# IDENTIFICAÇÃO DE ESPÉCIES > Preciso identificar isto !!! >  Identificação de Blenny

## Ricardo Sousa

Boas,

Na revista Mundo Submerso de Agosto, sairam umas fotos referentes ao XV FotoSub do Faial. Na capa e nas fotos do Open, está um blenny que eu adorei. Será que alguém me pode ajudara identificar a especie?

Junto algumas fotos.


Da pesquisa que fiz, encontrei duas possiveis especies:

- Parablennius incognitus
- Parablennius ruber

O que acham?

----------


## Ricardo Sousa

Ninguém tem ideia da especie? Ninguém arrisca uma opinião?

----------


## Vasco Santos

Olá Ricardo!

Esse "Blenny" pareçe-me mais uma Salaria!

Refereste á foto do meio certo a de capa?

----------


## Ricardo Sousa

Boas,

Sim, refiro-me à fotografia da capa, que é igual a que figura no centro da 3ª imagem. A especie também está representada na primeira imagem, no canto superior esquerdo.

Quanto mencionei blenny, deveria ter dito da familia Blenideos, não obrigatóriamente do genero "blenny".

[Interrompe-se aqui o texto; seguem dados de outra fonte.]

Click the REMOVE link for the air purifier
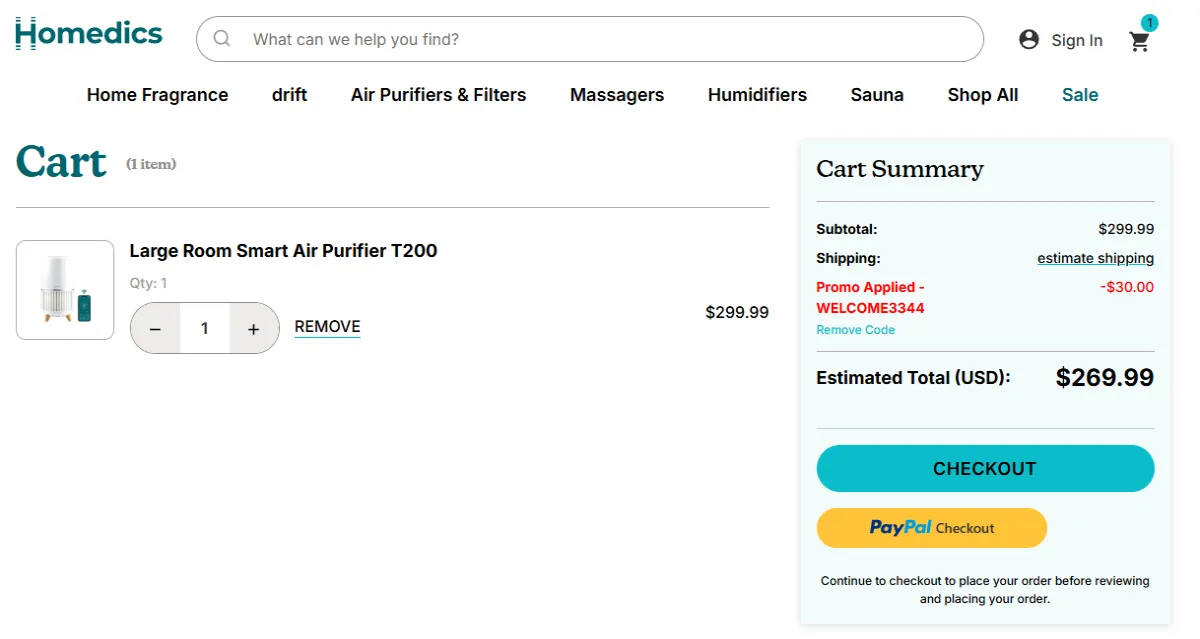This screenshot has height=639, width=1200. coord(327,326)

As duas possiveis especies que menciono (Parablennius incognitus, Parablennius ruber), são as que encontrei numa busca rápida na FishBase, sobre especies desta familia, com ocorrencias nas nossas costas (continental ou insular) ou perto, mas nas fotos disponiveis falta cor, coisa que estes exemplares aparentemente têm bastante.

----------


## Roberto Pacheco

Sem ver o corpo diria Parablennius incognitus.

----------


## Carlos Jorge

Boas

Andei à procura no DOP e as duas espécies são descritas para os Açores, mas pareceu-me que o _Parablennius ruber_ é mais comum para estas bandas. Basta ver o Banco D. João de Castro em que apenas o _Parablennius ruber_  é descrito. 
http://www.horta.uac.pt/projectos/as...pecies/all.htm

Blénios dos Açores
http://www.horta.uac.pt/species/Pisc...lenniidae.html

----------


## Ricardo Sousa

Só pena nesses links não ter umas fotos, para ajudar na identificação.

----------